Wednesday, January 4

Seasons

We all go through different seasons in life.  2011 was a very interesting year for me.  It is set apart by it's lack of music.  I literally just sat here for 5 minutes and wracked my brain for an instance of music in the past year.  There was just the one.  I sang at my county fair.

For as long as I can remember, music has been an integral part of my life.  Music has pumped through my veins..  If I were at home, I would simply run down to the Baptist church and pluck away at the piano until whatever was out of my system.  Or I would put my headphones in and play as loud as I could on my keyboard.  Seeing as I avoid the music hall on campus, and I don't exactly have the keys to my church here, or room for my full size keyboard.. music has suffered.  Sure, I have my clarinet and guitar here, but... I'm one of those obnoxious musicians who absolutely gets lost in the music and drowns everything else out.  It's how I think clearly.  I don't think the neighbors would appreciate it.

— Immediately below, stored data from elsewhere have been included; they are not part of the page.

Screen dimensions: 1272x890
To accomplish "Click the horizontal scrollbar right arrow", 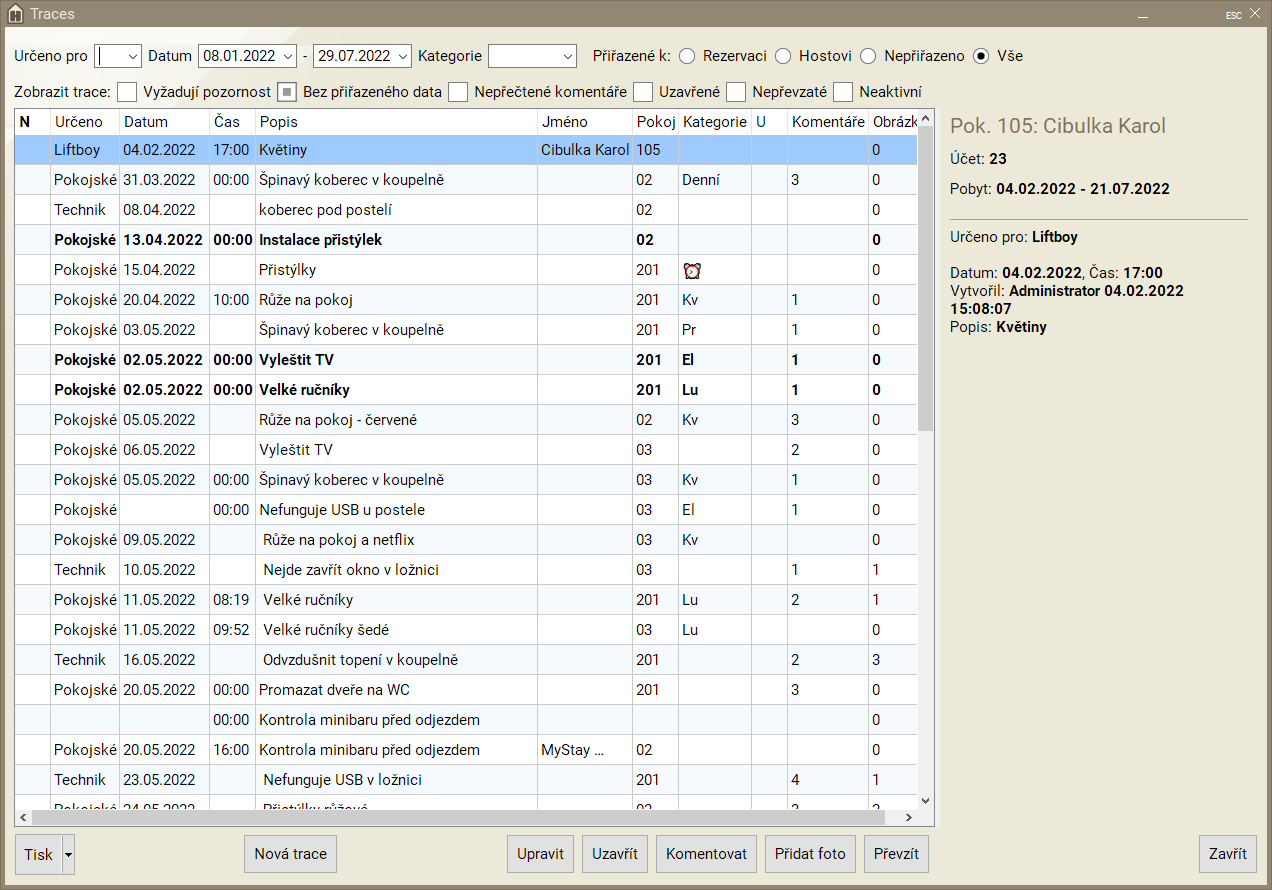I will 908,818.
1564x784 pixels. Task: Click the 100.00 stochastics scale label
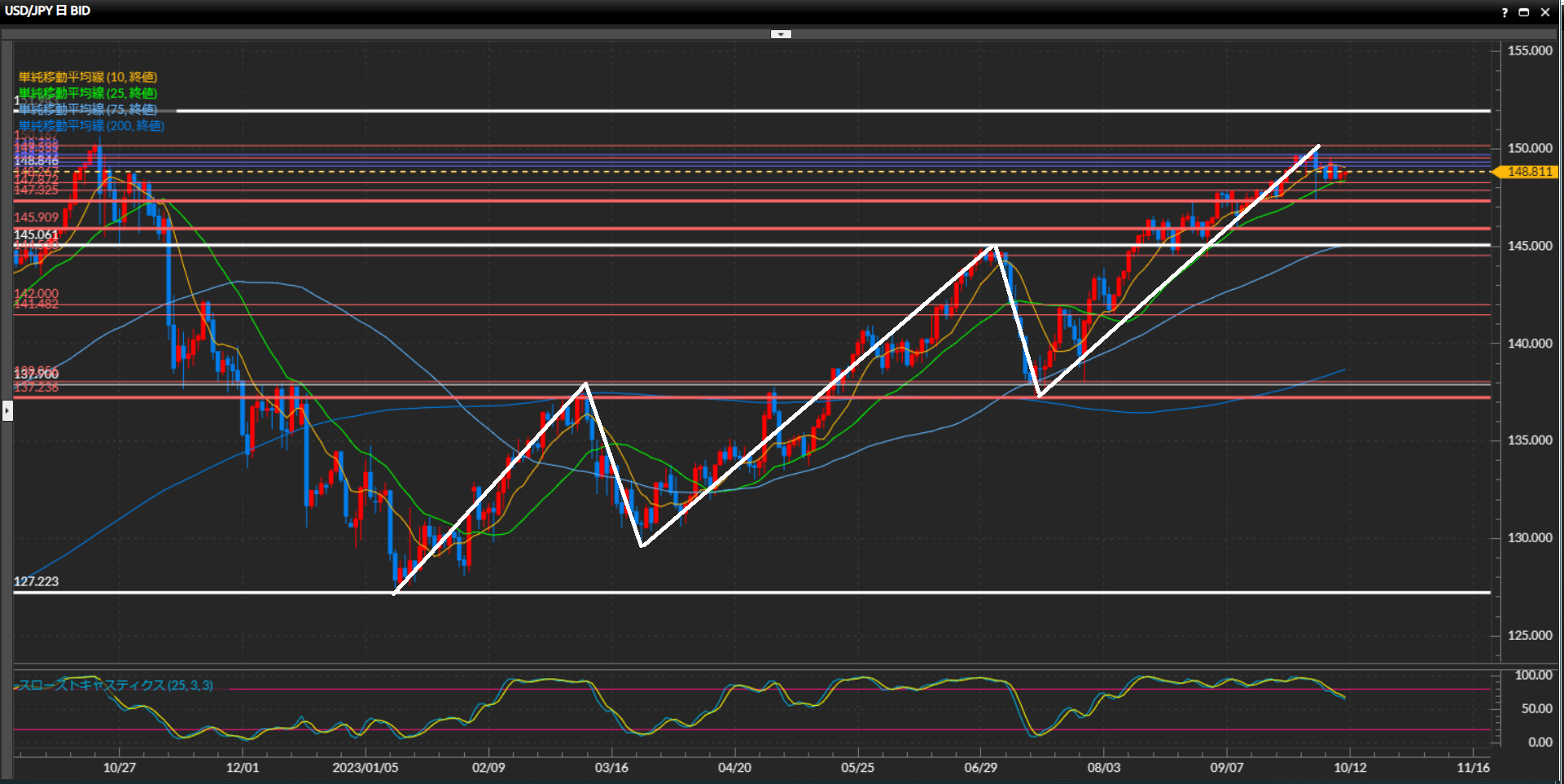point(1533,675)
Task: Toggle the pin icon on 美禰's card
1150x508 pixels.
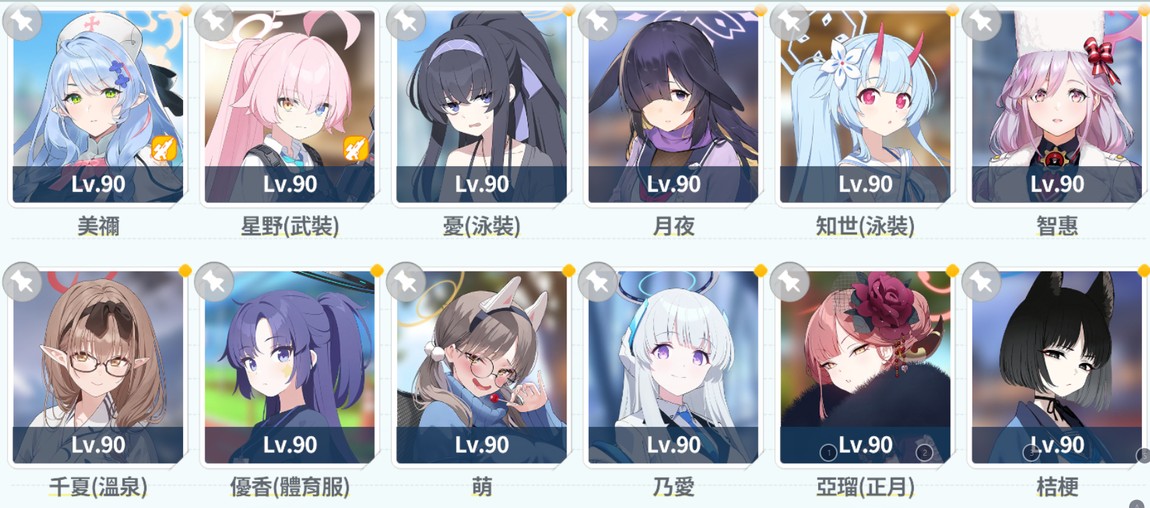Action: click(x=22, y=21)
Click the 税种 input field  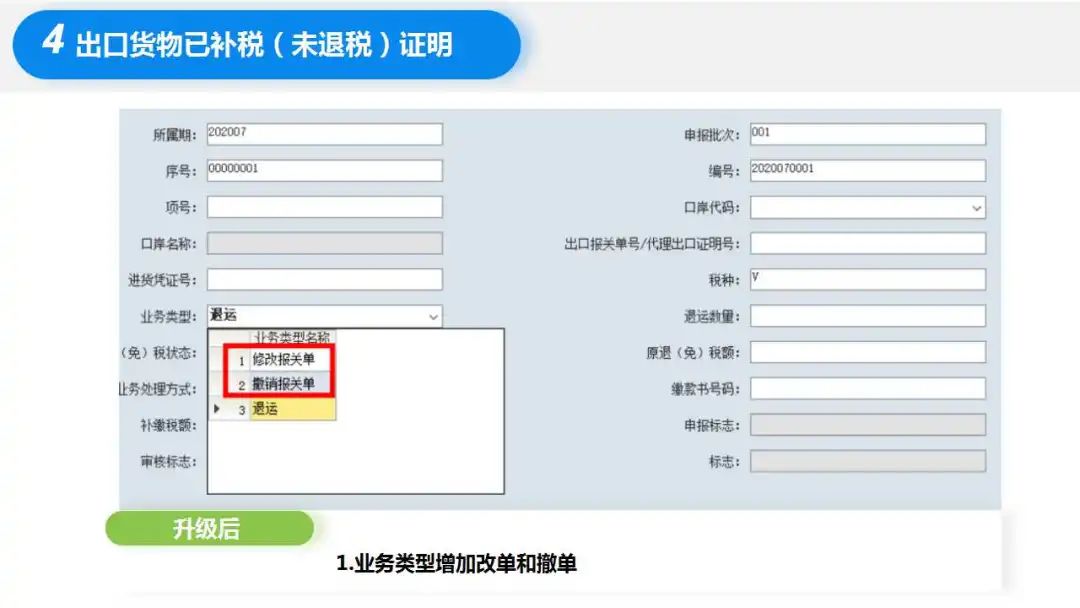pos(868,280)
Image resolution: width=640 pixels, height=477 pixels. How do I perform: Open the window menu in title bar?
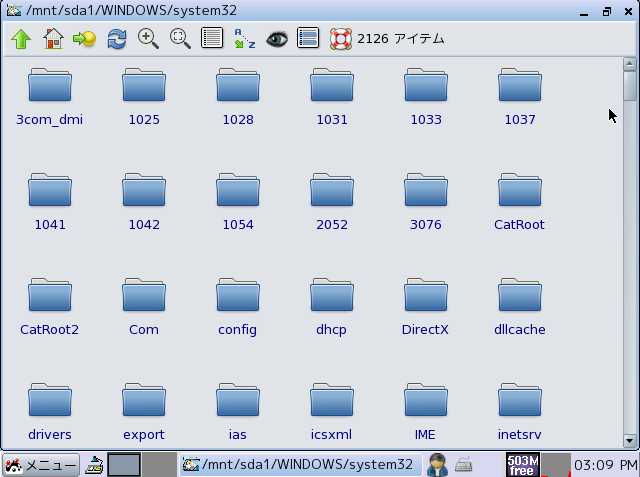(14, 11)
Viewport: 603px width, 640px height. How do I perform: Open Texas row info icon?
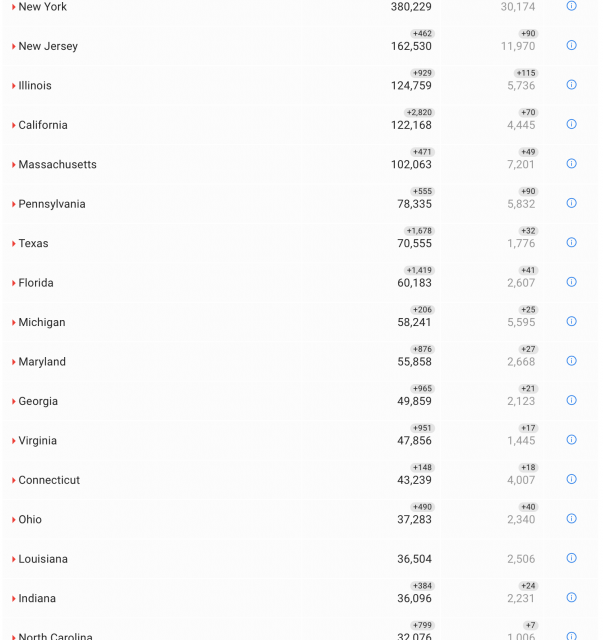(x=571, y=242)
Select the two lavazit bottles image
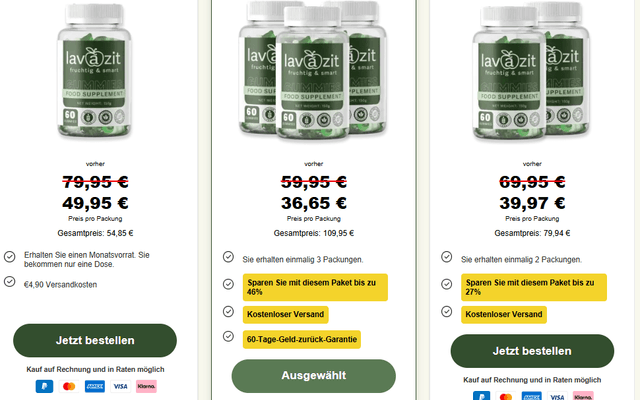Screen dimensions: 640x400 [531, 71]
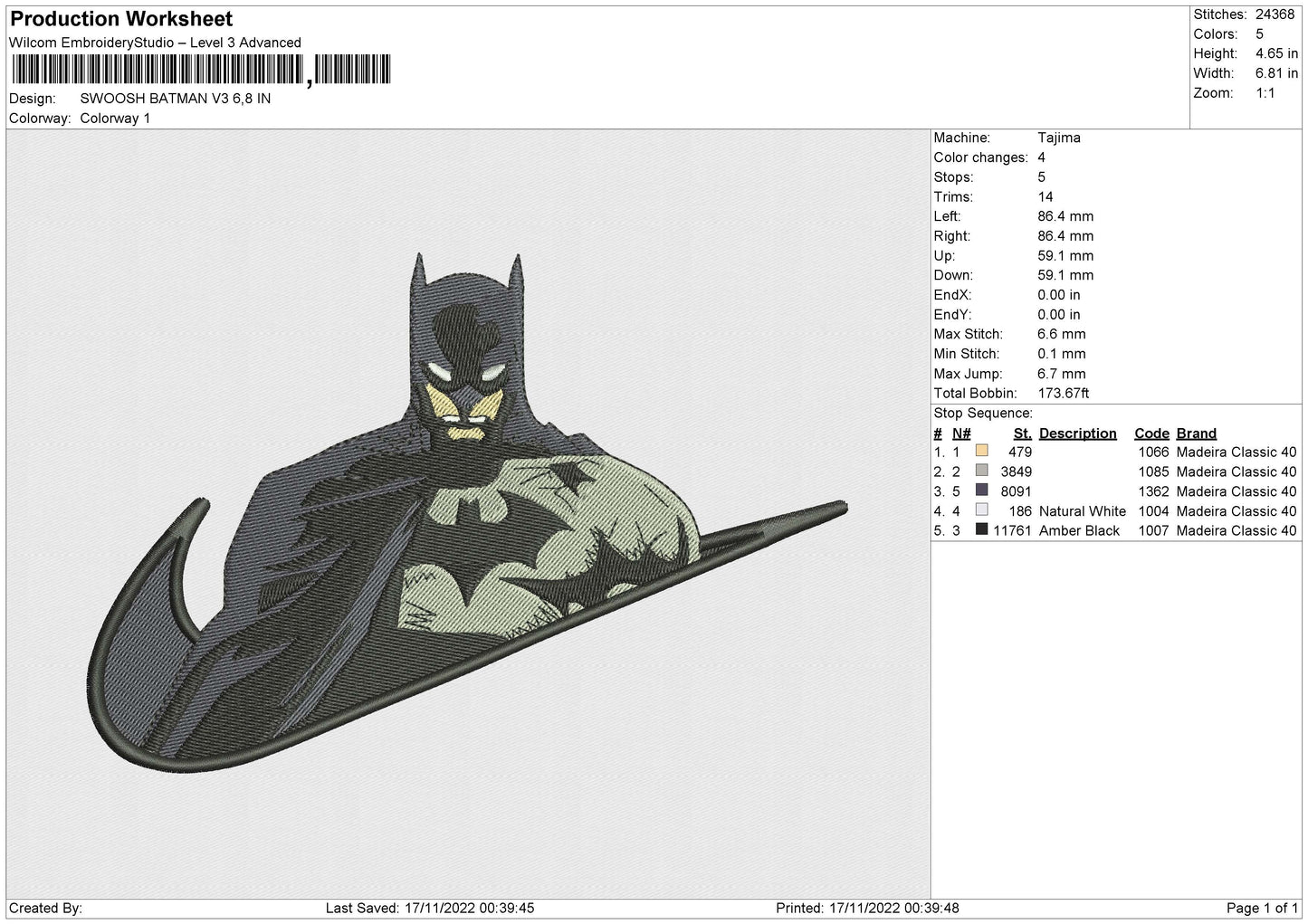Select the Amber Black thread swatch
1308x924 pixels.
[x=981, y=530]
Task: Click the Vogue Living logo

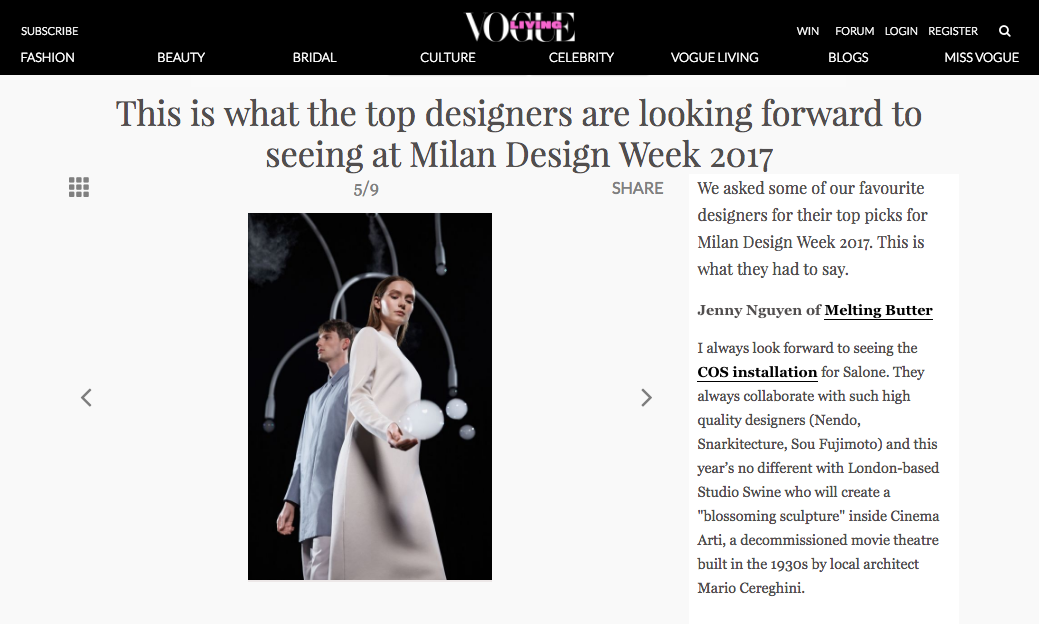Action: click(520, 27)
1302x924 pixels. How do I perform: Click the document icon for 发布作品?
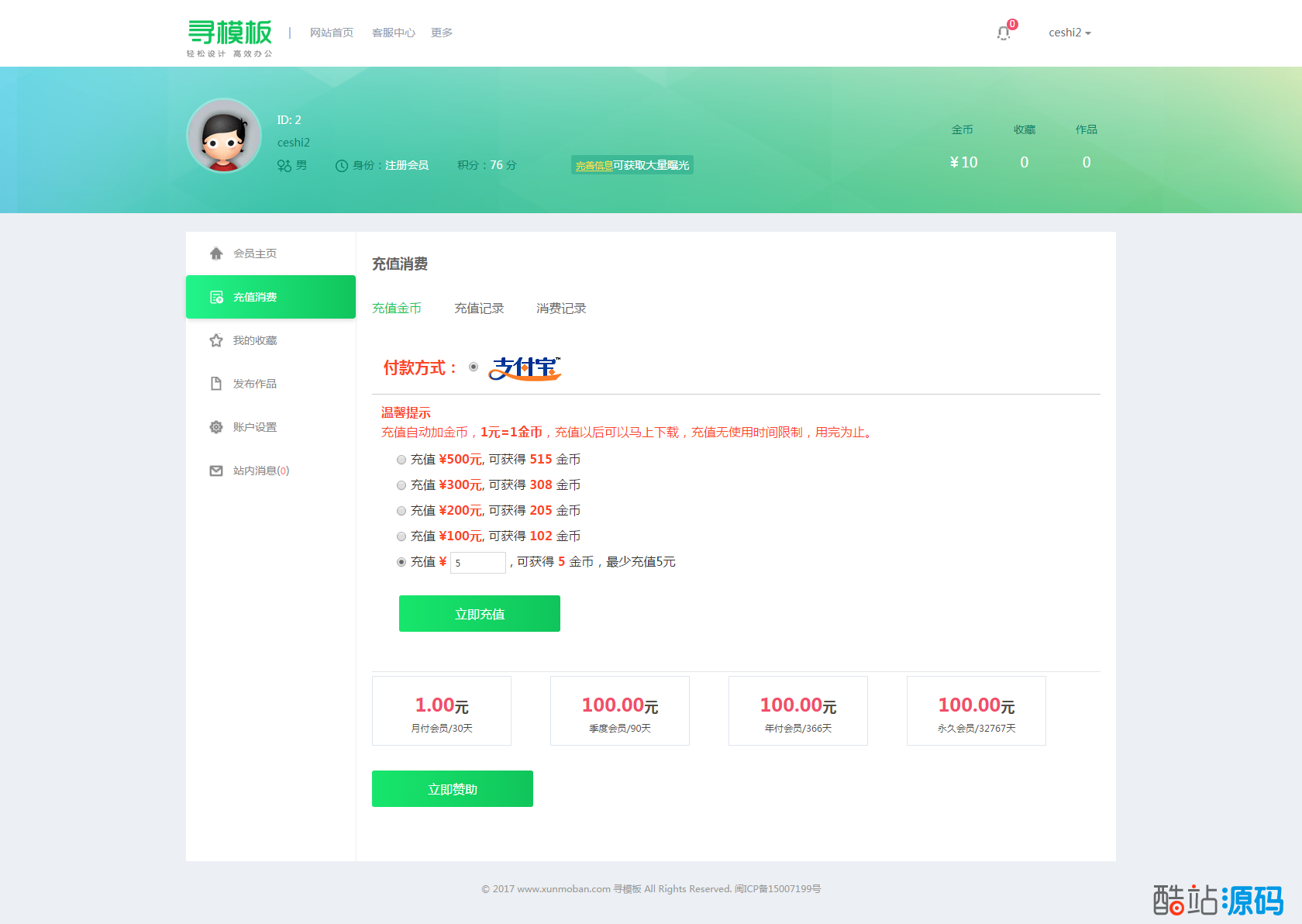coord(216,384)
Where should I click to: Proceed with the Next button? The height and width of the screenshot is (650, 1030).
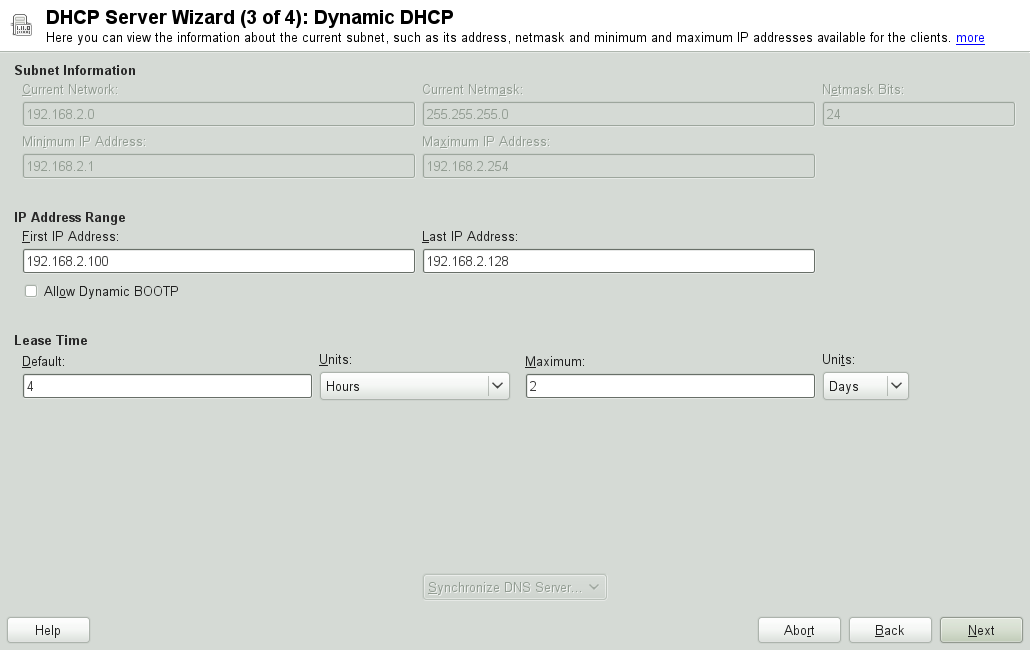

I believe that there is a reason for everything, a time and a purpose.  This season without music has been good and bad.  I know it's something my soul is craving.
I don't think I really believe in New Year's Resolutions, but I do believe in living intentionally.  Just because the calendar marks the beginning of a new year doesn't mean that anything has changed.  So while I don't want to set goals or resolutions, I will share with you my intentions

  • I intend to get back on track with my Bible reading after a very long Christmas Break.  {I have seen the difference in myself.  I have witnessed first hand my reactions when I'm not in the Word.  Why is it always the things our parents tell us to do, that end up being what we don't want to do...and yet in the end, end up doing?}
  • I intend to play more music, and to not be afraid of it.  {Sometimes I'm afraid to play because I'm afraid I'm going to fail.  That happened more times than I can count this year.  I want to get back to the place where music is my special bond to my Father.  The place where the only thing that matters is that I'm worshiping.}

On another note, I have some really exciting news!  Long story short I heard my boss from home wanted to talk to me, so I called him.  He told me that he would be willing to bring me on to work 3 months early this year if I take online classes. (This was originally my idea, I just never heard back from him, so jumped to the conclusion that he didn't like it.)  God is so good!  So spring term I will be back in my hometown working full-time and doing school online full-time.  It will be a challenge, but I can do it.  

Some more exciting news.  I did all the math yesterday, and found out that if I take classes this summer, I can actually graduate next June!!!!!!!!! Praise the Lord.  I don't know how, but it's so exciting.  And I'm going to start crying just thinking about it.  The opportunity to go back to work early this year really confirms for me that I'm supposed to move back home after I graduate.  You see, the thing is that college was never my dream.  It was His.  And that's the beauty of it.  I'm giving it back to Him.  While I was trying to control this semi truck from back, He's been at the wheel. 

So, will you pray for me?  Will you pray that God completes this work in me that only He could have begun?  Will you pray along side me that I can decrease so that He can increase in my life?  I would greatly appreciate it.